The state and local tax (SALT) deduction exists to prevent Americans from being taxed again at the federal level on income already taxed and taken by their states. This deduction has been in our tax code for over a century, since the inception of the federal income tax in 1913. In 2017, then-President Trump signed a tax law that imposed a $10,000 cap on the SALT deduction through 2025. This cap discriminates against taxpayers—who earn the same incomes—based solely on where they live, and punishes states where residents have chosen to pay for better schools and services with higher state and local taxes.

Specifically, the SALT Act would:

  • Eliminate the SALT deduction cap for single or joint filers that make under $400,000;
  • For filers making $400,000 and above, the SALT deduction cap would start at $60,000. The $60,000 SALT cap would then be reduced at a rate of $10,000 for each $100,000 of income in excess of $400,000, so that filers making $1 million or more cannot deduct any state and local taxes.
  • Require all tax filers claiming SALT deductions to attest that their total assets do not exceed $1 billion; and
  • Direct the revenue raised by this bill to a new Medicare vision and hearing trust fund.

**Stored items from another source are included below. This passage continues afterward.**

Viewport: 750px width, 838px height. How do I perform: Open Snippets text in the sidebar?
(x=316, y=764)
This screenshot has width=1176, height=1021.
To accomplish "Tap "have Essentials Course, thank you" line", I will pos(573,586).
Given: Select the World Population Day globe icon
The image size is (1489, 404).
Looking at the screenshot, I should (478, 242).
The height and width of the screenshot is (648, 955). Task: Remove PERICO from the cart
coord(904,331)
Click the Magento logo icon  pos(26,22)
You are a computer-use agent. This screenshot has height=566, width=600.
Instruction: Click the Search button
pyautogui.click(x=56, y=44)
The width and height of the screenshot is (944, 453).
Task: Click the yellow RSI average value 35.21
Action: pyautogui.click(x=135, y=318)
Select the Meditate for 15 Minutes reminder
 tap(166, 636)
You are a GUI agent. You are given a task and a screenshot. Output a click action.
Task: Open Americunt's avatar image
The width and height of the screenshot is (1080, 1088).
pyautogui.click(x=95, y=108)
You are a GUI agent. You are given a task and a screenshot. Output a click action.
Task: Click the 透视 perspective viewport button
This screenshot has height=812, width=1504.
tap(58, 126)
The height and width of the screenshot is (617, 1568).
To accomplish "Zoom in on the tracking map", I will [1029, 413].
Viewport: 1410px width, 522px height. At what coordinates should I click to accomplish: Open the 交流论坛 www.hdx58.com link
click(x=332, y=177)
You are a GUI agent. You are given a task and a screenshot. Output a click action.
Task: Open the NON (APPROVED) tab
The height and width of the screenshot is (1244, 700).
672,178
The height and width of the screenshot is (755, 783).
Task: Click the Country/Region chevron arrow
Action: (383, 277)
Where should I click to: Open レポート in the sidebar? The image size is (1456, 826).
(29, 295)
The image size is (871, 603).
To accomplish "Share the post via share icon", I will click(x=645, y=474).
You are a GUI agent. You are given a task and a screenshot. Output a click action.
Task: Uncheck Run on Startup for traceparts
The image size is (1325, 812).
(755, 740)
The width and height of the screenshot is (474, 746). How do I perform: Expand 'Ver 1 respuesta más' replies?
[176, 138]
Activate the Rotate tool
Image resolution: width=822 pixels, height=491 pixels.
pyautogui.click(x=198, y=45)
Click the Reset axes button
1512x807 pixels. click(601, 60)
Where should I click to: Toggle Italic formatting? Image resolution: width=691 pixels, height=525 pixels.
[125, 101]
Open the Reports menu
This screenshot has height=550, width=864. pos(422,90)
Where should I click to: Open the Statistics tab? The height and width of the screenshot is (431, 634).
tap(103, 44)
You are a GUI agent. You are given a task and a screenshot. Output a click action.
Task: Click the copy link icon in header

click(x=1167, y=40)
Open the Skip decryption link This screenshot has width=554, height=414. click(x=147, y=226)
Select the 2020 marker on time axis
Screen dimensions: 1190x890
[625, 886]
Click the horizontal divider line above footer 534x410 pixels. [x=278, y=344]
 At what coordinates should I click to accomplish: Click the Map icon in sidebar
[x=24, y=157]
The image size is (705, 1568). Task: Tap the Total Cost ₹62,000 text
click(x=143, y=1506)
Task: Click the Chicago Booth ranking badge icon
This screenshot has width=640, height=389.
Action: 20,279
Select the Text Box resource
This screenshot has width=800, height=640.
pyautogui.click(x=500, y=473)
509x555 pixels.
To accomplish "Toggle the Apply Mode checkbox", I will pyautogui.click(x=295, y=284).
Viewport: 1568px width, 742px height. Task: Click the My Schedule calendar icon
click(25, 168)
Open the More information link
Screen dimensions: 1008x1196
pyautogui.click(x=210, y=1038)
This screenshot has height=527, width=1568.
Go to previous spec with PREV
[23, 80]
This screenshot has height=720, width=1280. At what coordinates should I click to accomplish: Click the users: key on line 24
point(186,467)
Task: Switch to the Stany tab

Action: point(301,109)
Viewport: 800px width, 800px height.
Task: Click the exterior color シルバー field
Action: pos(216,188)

    • The SALT Act is estimated to raise $150.9 billion over ten years compared to the status quo policy of maintaining a $10,000 cap through 2025, and then letting it expire entirely. This revenue would fully cover the cost of creating a Medicare hearing and vision benefit. A non-partisan analysis found that Medicare vision and hearing coverage would cost $30 billion and $89 billion, respectively, over ten years.